Le Premier ministre suédois refuse de s’entretenir avec les partis du pays sur l’attitude à adopter face à Donald Trump
Le Premier ministre suédois Ulf Kristersson a refusé de s’entretenir avec les dirigeants des partis du pays pour discuter de la manière de traiter avec la nouvelle administration américaine du président réélu Donald Trump, comme le demandaient pourtant les sociaux-démocrates et les verts.
Le Premier ministre suédois Ulf Kristersson a refusé de s’entretenir avec les dirigeants des partis du pays pour discuter de la manière de traiter avec la nouvelle administration américaine du président réélu Donald Trump, comme le demandaient pourtant les sociaux-démocrates et les verts.
La dirigeante du parti social-démocrate suédois (SAP), Magdalena Andersson, et le porte-parole du parti des verts, Daniel Helldén, sollicitent un débat organisé par le gouvernement pour discuter des problèmes posés par le retour de Donald Trump à la Maison-Blanche.

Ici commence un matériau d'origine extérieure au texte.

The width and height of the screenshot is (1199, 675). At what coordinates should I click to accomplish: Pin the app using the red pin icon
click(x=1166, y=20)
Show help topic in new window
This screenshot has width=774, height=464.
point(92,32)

« La Suède est un petit pays, et lorsque nous sommes dans des situations difficiles, nous avons toutes les raisons d’essayer de nous rassembler pour avancer dans la même direction », a déclaré Magdalena Andersson.

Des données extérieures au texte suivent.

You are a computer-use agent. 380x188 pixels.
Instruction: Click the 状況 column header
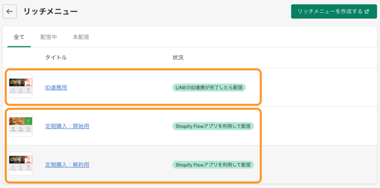pyautogui.click(x=178, y=57)
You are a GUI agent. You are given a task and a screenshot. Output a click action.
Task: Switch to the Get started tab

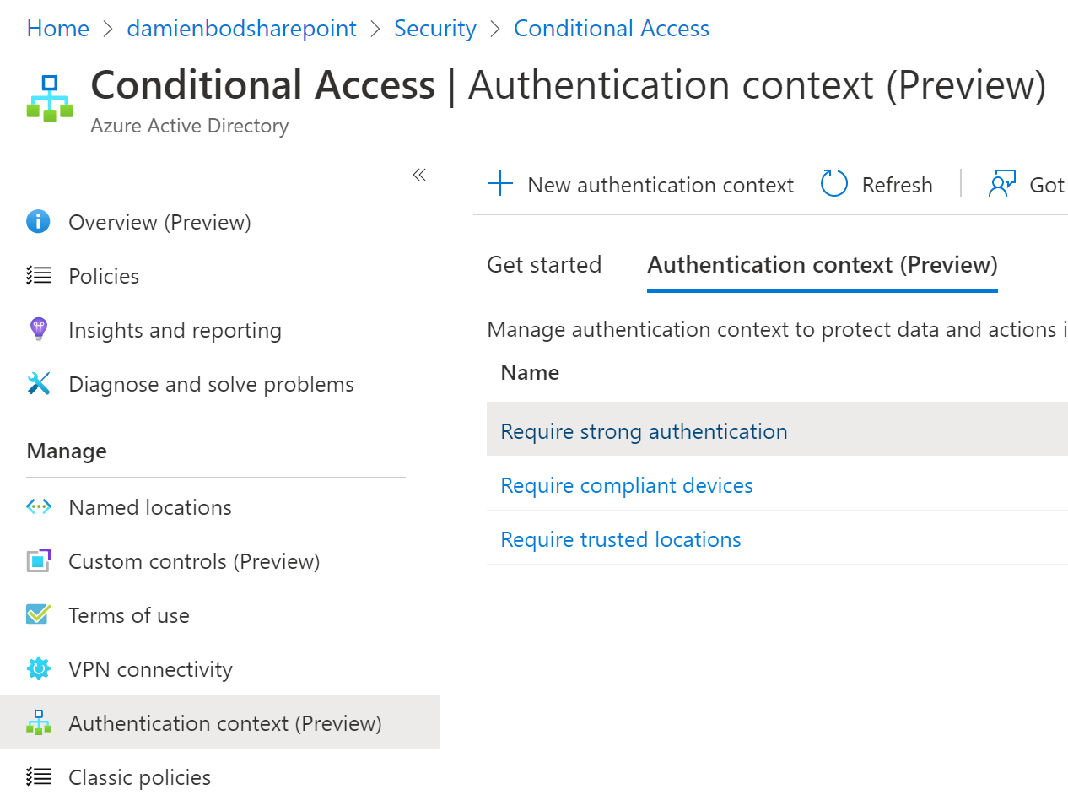[x=544, y=265]
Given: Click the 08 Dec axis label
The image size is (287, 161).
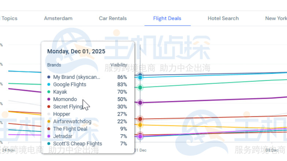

Les préoccupations comprennent les politiques de Donald Trump en matière de sécurité, à la fois pour l’OTAN et l’Ukraine, ainsi que le climat et l’impact économique si le président américain réélu impose des droits de douane.
Mais pour le Premier ministre suédois Ulf Kristersson (PPE), il est inutile d’organiser de tels pourparlers.
« Je ne comprends pas ce qu’ils veulent dire. Nous avons des forums pour cela. Nous convoquons la commission des Affaires étrangères à chaque fois que des questions importantes liées à l’international sont en jeu. C’est là que siègent les chefs de parti, donc je ne comprends pas du tout ce qu’ils souhaitent exprimer », a-t-il déclaré mercredi 13 novembre.
Dernière sur la liste
La Suède est le dernier pays scandinave dont le dirigeant n’a pas encore été contacté par Donald Trump, ce qui explique les inquiétudes des partis d’opposition. « De toute évidence, Donald Trump appelle déjà les dirigeants du monde entier et tente d’exercer une influence. Nous savons que des choses vont se produire, il est donc important que le gouvernement explique ce qu’il a en tête », a fait savoir le porte-parole du parti des verts, Daniel Helldén.
Jusqu’à présent, le président réélu des États-Unis s’est entretenu par téléphone avec les dirigeants du Danemark, de la Finlande et de la Norvège la semaine dernière, ce que le Premier ministre suédois n’a pas trouvé particulièrement alarmant.
« Ce n’est pas du tout surprenant », a soutenu Ulf Kristersson au journal suédois GP mercredi, affirmant que les deux parties « se parlent » afin de convenir d’un moment où le Premier ministre suédois pourra s’entretenir avec Donald Trump.
« La Suède discutera nécessairement de la même chose que tout le monde. Les grandes positions européennes importantes », a-t-il répondu lorsqu’on lui a demandé quels sujets il souhaitait aborder avec Donald Trump, citant les tarifs commerciaux et le soutien à l’Ukraine.
Ulf Kristersson tient également à discuter des questions bilatérales suédoises cruciales avec le président américain, comme les entreprises technologiques suédoises opérant aux États-Unis et la coopération dans l’industrie de la défense.